Следующий день ясен и высок. Заходит в гости дядя Оскар, под мышкой сверток со свиным жарким, а под другой — бутылка бренди, хотя дядя Оскар вообще не пьет, не пьют они и сейчас, ни он, ни мамка. Мы застаем их на кухне, за кофе и серьезным разговором, когда мы с Линдой возвращаемся домой, изрядно попыхтев на горке, Линда сделала большие успехи в катании на лыжах; конечно, это как посмотреть, но во всяком случае она привлекла к себе гораздо меньше внимания, чем Фредди I, этому на Рождество подарили бэушные лыжи для прыжков с трамплина.
— Ага, вот и детишки,—добродушно ухмыляется дядя Оскар, а мамка смотрит на нас с тем же чувством: мои детишки, козырь и его сестричка; она даже не порывается помочь нам снять сапоги и одежду, мы и сами справимся. Но все-таки смотрит на нас с такой же улыбкой, что появилась на лице дяди Оскара в свете парафиновой лампы в дровяном подвальчике бабушки, когда он обнаружил, что Линда точно как все, будто для этого нужны были новые глаза; а он ведь раньше ее не видел.
В квартире пахнет жареной свининой, снова Рождество, жарко, стаканчик лимонада “Сулю”, под разговоры мамки с дядей Оскаром про снег и зиму, которые созданы для детей, а скандальный рождественский вечер у бабушки не поминается ни словечком, так же, как и тема замужества. О разбитых часах речи тоже нет, и я понимаю, что это, должно быть, мне приснилось.

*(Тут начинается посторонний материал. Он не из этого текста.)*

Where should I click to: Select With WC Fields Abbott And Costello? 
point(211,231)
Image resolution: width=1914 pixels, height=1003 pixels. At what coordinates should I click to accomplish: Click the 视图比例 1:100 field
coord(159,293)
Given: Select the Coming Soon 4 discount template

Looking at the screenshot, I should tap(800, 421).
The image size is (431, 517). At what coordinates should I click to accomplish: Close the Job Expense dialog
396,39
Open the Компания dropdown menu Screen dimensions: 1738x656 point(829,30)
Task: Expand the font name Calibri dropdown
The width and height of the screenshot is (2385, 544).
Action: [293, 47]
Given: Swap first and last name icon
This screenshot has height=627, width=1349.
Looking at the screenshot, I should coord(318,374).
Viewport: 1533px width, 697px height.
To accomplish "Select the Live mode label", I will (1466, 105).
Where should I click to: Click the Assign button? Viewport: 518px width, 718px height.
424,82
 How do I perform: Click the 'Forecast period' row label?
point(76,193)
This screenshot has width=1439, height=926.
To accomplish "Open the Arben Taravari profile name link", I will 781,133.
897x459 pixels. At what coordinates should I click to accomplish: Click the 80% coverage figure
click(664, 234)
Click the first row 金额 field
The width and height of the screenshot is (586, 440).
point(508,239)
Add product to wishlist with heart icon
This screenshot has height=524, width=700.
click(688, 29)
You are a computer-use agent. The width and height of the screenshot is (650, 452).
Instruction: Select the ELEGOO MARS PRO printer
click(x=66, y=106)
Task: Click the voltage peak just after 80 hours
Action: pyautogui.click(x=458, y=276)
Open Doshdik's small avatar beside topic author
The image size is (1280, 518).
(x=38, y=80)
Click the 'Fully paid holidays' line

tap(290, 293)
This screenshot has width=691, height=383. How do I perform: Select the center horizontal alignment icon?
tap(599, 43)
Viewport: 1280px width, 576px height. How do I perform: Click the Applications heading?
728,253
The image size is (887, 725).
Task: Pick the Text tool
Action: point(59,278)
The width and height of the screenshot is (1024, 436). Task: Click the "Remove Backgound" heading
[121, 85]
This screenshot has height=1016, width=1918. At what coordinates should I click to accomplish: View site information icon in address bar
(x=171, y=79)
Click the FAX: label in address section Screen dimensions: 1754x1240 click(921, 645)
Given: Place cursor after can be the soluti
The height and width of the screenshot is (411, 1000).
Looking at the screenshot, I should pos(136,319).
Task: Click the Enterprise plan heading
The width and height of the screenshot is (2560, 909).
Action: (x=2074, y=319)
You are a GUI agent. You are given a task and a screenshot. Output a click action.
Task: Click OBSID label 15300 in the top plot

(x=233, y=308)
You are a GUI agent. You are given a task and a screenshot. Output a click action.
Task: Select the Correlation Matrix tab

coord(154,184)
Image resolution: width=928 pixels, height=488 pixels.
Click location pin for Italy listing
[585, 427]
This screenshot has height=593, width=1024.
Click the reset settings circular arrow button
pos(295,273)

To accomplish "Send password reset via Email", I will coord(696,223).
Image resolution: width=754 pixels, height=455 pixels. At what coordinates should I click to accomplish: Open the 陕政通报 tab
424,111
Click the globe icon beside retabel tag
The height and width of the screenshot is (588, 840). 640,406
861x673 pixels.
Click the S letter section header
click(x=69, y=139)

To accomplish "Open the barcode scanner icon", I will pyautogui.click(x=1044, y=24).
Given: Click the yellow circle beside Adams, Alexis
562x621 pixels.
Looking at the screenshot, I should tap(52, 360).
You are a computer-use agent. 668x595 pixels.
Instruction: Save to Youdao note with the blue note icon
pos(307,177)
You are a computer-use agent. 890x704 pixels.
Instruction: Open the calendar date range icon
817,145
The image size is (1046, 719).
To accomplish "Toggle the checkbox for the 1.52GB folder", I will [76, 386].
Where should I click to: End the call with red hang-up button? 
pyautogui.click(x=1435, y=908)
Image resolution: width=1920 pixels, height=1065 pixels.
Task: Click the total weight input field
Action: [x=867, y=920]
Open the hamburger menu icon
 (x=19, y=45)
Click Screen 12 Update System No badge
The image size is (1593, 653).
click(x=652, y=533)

Мы как раз садимся за стол, когда поздравить нас заходят Ян с Марлене и с радостью остаются на весь вечер. Марлене со своим новеньким обручальным кольцом, купленным в Швеции, она пьет бренди в темпе дяди Тура, только на ней это не сказывается. Вспоминают разные истории минувшего лета: про сухой лед, бег с картошкой и магазин, который был одновременно и закрыт, и открыт — истории, у которых то общее с фотографиями, что когда их слушаешь, обязательно тянет заплакать. И вот сидим мы вокруг кухонного стола, болтаем и жуем холодную свиную шкурку так, что у всех за ушами хрустит, а потом играем в “восьмерки” и “американку”, и Линда один раз в паре со мной выигрывает, причем мы не то чтобы жизнь на это кладем; тут я встречаюсь взглядом с матерью и чувствую, что мы с ней постановили — вот теперь и начнется жизнь! К черту! Теперь и в нашем доме тоже все пойдет как надо. И будет идти всю зиму, и весну — тьфу-тьфу, не сглазить — и лето, и осень, и дальше весь остаток шестидесятых годов, этого замечательного десятилетия, за которое мужчины стали парнями, а домохозяйки — женщинами, которое началось с бессмысленного ремонта и нехватки денег, и, главное, в это десятилетие черным ноябрьским днем из автобуса из Грурюддалена вышла сама беззащитность с ядерным зарядом в голубом чемоданчике и перевернула вверх дном все наше существование.